Selama ini, bahasa Madura memang tidak mengenal bunyi /w/. Kebanyakan bentuk serapan diadaptasi dengan /b/. Wajan menjadi bâjhân, sawah menjadi sâbâ, kawat menjadi kabâ’ dan masih banyak yang lain. Kenyataan ini membuat kita yakin bahwa Madura tidak memiliki fon /w/ kecuali serapan dari bahasa lain. Hal ini juga dinyatakan oleh Davies (2010: 20).
Namun, saat diingat-ingat, ada beberapa kata asli yang benar-benar asli dari bahasa Madura, beberapa kata yang berasal dari tiruan bunyi. Kata-kata tersebut antara lain
wâng-ghuwâng ‘kumbang tahi’ dan wek-kuwek ‘sejenis burung yang keluar malam hari’ dan wè-rowè ‘tonggeret’.
wâng-ghuwâng ‘kumbang tahi’ dan wek-kuwek ‘sejenis burung yang keluar malam hari’ dan wè-rowè ‘tonggeret’.
Setelah dianalisis ada beberapa alasan yang memungkinkan bunyi ini.

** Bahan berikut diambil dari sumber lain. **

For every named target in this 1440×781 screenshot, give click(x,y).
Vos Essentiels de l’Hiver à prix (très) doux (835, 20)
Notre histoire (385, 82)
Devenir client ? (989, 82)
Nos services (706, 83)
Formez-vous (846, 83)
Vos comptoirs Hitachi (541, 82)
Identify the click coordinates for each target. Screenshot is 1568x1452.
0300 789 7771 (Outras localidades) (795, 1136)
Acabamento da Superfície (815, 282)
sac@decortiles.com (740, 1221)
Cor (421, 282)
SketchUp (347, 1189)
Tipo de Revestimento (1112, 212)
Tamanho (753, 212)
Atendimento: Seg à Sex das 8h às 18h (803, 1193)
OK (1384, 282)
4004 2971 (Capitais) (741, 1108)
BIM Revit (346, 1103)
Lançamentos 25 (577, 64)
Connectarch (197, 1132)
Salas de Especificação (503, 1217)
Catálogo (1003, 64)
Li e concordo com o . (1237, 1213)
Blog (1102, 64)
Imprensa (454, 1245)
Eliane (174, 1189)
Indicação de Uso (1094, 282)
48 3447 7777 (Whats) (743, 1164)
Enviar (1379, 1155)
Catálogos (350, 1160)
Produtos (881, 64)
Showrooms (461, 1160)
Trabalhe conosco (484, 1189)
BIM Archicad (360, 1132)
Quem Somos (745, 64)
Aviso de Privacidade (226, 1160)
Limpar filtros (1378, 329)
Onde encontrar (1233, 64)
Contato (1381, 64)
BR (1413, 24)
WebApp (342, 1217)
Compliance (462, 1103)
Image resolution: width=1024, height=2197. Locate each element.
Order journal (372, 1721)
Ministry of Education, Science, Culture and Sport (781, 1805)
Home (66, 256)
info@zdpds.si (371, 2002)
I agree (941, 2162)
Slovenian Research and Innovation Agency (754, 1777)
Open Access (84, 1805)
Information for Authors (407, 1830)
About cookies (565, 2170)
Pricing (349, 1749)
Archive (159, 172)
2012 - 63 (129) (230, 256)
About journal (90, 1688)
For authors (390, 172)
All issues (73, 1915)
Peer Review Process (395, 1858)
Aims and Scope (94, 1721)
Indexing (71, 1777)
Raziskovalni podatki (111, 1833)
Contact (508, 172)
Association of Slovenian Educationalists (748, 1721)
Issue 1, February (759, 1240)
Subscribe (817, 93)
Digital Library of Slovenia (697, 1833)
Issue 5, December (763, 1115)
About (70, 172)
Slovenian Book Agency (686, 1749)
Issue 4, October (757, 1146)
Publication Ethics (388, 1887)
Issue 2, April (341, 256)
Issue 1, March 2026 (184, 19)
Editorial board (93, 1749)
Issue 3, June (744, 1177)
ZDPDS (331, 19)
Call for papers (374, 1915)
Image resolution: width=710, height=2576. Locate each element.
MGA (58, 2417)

Bunyi /w/ tersebut dipengaruhi secara oleh bahasa Arab. Pendapat ini diambil mengingat semua bunyi /w/ yang diserap dari bahasa Jawa dan Indonesia diadaptasi menjadi /b/. Bunyi /w/ hanya ditemukan dari serapan bahasa arab, misalnya wâs-wâs dan wâjib.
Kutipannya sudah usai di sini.